[Records on locating words and elements]
** BEGIN **

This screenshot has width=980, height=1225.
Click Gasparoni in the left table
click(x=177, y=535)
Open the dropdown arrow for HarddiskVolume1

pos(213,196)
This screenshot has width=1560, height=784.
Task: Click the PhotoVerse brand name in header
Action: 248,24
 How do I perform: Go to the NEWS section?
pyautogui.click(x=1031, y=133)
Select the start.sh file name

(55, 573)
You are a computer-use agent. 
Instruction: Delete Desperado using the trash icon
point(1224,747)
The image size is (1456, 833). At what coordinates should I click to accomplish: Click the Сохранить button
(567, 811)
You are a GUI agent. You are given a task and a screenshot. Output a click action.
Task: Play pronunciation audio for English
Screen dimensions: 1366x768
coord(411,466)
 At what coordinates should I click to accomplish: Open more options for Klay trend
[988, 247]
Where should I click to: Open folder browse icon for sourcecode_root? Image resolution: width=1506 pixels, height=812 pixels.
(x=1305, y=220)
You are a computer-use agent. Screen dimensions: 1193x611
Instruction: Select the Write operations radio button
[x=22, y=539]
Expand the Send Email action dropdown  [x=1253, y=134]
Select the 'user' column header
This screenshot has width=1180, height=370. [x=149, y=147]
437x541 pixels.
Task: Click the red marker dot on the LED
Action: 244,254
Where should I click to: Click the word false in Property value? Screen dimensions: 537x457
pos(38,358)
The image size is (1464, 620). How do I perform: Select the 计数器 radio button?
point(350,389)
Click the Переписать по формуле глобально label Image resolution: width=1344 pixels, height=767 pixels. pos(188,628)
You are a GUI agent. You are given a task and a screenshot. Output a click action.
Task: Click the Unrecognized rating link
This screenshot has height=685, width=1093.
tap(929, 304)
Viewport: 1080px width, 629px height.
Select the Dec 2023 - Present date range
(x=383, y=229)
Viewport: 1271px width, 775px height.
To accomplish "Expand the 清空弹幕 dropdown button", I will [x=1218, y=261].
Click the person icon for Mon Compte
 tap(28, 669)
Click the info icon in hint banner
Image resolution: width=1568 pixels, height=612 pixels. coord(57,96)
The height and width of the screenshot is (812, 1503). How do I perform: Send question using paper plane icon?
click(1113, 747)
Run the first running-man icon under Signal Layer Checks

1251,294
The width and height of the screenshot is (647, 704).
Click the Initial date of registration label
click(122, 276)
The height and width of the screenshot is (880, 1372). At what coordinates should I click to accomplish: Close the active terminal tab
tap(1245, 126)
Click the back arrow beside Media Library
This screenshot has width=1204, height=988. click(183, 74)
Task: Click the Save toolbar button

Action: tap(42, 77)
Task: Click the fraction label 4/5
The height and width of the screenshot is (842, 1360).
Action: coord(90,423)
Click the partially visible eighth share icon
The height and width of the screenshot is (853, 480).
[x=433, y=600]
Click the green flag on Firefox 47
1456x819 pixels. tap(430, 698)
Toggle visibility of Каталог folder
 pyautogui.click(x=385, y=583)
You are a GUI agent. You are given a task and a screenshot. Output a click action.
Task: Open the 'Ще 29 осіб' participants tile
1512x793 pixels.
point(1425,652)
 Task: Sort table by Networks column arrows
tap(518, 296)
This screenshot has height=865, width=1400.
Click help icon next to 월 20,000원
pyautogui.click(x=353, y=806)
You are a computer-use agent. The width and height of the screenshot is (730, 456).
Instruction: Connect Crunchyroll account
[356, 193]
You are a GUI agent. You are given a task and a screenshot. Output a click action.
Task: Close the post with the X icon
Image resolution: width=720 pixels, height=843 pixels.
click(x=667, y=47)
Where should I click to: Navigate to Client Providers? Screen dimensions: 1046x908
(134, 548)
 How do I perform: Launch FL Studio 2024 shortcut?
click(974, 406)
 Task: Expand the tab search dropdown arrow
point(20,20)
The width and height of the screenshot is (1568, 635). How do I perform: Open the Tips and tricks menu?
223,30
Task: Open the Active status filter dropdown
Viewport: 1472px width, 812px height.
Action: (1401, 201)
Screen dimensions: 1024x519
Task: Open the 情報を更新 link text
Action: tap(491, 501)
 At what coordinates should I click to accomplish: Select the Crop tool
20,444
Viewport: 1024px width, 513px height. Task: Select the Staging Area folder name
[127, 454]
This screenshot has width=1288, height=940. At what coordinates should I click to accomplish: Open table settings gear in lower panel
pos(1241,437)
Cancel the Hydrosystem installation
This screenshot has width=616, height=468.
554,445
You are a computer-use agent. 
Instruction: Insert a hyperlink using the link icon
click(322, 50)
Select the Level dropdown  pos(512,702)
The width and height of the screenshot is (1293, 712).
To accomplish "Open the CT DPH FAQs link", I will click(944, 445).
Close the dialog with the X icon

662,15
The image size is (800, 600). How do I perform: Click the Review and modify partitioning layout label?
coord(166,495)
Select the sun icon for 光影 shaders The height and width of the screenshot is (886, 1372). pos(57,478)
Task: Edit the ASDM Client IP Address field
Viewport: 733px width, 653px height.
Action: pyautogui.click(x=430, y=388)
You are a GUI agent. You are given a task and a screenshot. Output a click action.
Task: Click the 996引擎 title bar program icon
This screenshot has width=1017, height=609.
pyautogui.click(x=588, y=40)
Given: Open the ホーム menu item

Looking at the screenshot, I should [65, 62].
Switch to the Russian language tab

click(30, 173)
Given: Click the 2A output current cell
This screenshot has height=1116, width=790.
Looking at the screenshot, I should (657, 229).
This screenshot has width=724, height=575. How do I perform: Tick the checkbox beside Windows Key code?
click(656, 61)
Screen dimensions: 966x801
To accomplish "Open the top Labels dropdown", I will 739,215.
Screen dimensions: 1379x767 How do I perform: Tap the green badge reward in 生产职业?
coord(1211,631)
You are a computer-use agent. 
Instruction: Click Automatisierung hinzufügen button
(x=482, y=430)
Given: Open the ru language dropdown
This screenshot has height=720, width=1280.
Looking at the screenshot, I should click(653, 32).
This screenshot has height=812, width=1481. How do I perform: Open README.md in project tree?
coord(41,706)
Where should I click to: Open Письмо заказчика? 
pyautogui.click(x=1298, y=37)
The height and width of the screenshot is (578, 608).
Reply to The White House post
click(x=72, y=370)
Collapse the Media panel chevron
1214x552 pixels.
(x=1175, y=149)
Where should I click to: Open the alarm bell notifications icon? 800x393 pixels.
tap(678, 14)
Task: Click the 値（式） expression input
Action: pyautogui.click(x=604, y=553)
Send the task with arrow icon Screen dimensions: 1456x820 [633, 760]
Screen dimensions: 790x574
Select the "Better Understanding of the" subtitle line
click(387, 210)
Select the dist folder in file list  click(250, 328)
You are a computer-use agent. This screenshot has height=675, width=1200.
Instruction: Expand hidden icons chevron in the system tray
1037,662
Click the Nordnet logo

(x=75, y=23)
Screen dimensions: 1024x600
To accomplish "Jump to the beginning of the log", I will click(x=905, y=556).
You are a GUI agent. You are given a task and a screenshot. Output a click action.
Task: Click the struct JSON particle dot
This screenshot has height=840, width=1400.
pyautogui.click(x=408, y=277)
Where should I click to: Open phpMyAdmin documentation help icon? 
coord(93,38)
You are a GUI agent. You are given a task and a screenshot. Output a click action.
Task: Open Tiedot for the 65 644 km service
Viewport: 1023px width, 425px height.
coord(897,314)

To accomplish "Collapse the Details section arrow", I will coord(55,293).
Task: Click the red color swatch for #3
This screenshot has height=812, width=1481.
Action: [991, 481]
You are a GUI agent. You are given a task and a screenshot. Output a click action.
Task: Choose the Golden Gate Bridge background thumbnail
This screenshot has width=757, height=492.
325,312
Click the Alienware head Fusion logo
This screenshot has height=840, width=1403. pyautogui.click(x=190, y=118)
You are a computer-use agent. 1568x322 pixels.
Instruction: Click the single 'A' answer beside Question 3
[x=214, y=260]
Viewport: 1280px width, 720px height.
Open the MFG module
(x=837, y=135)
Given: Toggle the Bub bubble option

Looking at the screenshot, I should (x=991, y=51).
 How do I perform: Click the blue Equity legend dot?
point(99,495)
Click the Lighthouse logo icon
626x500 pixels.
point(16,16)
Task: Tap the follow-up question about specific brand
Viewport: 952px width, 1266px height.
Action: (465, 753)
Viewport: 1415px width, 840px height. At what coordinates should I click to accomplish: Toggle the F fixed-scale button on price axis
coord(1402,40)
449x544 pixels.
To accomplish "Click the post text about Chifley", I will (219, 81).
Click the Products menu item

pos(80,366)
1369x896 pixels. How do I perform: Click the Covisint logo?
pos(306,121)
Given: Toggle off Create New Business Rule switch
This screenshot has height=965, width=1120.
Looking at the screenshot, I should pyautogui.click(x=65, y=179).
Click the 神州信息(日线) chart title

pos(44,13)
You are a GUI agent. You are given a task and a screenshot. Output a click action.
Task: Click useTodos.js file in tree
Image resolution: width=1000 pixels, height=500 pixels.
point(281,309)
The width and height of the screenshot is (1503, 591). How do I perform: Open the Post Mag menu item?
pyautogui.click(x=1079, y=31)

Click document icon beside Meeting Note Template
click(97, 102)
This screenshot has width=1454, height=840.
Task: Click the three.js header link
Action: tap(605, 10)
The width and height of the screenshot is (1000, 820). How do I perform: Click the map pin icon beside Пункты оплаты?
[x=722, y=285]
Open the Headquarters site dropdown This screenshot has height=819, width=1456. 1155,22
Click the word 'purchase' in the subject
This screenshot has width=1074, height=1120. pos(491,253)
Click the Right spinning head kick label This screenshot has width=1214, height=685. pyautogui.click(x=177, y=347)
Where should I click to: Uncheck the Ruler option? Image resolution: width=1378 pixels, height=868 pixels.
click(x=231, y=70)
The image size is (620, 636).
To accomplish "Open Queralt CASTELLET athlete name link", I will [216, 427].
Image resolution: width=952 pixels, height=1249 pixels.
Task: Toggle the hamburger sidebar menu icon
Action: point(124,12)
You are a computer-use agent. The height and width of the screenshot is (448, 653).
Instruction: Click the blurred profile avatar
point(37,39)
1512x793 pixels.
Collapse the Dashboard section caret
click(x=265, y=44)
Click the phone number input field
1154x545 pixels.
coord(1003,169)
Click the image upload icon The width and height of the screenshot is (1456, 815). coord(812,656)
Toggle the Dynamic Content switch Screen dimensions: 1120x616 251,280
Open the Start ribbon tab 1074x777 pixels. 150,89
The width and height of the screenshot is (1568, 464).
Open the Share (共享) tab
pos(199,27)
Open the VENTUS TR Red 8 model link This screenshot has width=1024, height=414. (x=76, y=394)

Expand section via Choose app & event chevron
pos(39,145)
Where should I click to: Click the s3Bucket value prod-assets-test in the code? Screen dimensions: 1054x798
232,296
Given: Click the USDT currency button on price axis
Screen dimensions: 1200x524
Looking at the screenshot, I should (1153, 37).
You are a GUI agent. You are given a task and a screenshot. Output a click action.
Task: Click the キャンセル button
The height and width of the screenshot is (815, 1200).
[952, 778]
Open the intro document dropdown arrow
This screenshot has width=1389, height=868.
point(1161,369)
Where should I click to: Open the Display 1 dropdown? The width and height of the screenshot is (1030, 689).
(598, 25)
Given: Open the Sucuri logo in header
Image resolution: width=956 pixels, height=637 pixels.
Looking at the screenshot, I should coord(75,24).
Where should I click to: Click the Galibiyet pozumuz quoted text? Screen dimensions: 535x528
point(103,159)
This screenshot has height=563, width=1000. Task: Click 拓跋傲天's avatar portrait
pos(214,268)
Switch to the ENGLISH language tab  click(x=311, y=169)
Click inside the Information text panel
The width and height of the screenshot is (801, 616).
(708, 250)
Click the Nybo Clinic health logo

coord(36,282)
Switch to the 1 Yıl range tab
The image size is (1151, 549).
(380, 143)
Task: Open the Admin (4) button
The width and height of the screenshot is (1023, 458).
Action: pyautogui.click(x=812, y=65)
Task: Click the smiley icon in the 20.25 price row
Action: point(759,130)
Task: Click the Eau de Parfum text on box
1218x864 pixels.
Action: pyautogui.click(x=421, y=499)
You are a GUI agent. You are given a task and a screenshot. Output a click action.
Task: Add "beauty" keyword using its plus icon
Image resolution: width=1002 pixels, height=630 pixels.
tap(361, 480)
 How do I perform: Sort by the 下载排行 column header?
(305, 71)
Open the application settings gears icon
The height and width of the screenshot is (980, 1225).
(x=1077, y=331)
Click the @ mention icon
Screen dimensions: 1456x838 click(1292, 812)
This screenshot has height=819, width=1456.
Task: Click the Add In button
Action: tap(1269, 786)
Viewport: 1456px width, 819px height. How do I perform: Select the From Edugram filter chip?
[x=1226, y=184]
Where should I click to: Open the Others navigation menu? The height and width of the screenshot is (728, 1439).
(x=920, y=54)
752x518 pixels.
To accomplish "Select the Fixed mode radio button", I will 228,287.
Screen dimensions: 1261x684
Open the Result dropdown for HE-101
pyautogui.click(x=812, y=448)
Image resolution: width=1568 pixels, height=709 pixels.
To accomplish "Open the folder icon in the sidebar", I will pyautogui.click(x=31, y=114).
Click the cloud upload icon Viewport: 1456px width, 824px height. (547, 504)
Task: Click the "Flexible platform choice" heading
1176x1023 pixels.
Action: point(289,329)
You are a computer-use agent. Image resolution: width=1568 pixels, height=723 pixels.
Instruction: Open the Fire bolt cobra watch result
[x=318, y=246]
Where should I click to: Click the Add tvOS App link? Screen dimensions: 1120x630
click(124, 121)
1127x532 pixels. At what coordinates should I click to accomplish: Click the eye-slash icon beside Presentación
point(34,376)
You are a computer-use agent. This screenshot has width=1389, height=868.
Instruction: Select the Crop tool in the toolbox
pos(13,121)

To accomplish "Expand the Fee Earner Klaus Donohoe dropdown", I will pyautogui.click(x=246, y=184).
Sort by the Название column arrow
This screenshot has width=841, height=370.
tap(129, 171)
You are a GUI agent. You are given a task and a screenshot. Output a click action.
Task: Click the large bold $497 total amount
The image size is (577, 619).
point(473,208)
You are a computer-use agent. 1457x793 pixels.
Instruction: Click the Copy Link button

** END **

- **PROBLEM DESCRIPTION**: Reproduce verbatim every line from the start of the records up to and including the line containing "(x=1305, y=220)".

- **ANSWER**:
This screenshot has width=980, height=1225.
Click Gasparoni in the left table
click(x=177, y=535)
Open the dropdown arrow for HarddiskVolume1

pos(213,196)
This screenshot has width=1560, height=784.
Task: Click the PhotoVerse brand name in header
Action: 248,24
 How do I perform: Go to the NEWS section?
pyautogui.click(x=1031, y=133)
Select the start.sh file name

(55, 573)
You are a computer-use agent. 
Instruction: Delete Desperado using the trash icon
point(1224,747)
The image size is (1456, 833). At what coordinates should I click to accomplish: Click the Сохранить button
(567, 811)
You are a GUI agent. You are given a task and a screenshot. Output a click action.
Task: Play pronunciation audio for English
Screen dimensions: 1366x768
coord(411,466)
 At what coordinates should I click to accomplish: Open more options for Klay trend
[988, 247]
Where should I click to: Open folder browse icon for sourcecode_root? Image resolution: width=1506 pixels, height=812 pixels.
(x=1305, y=220)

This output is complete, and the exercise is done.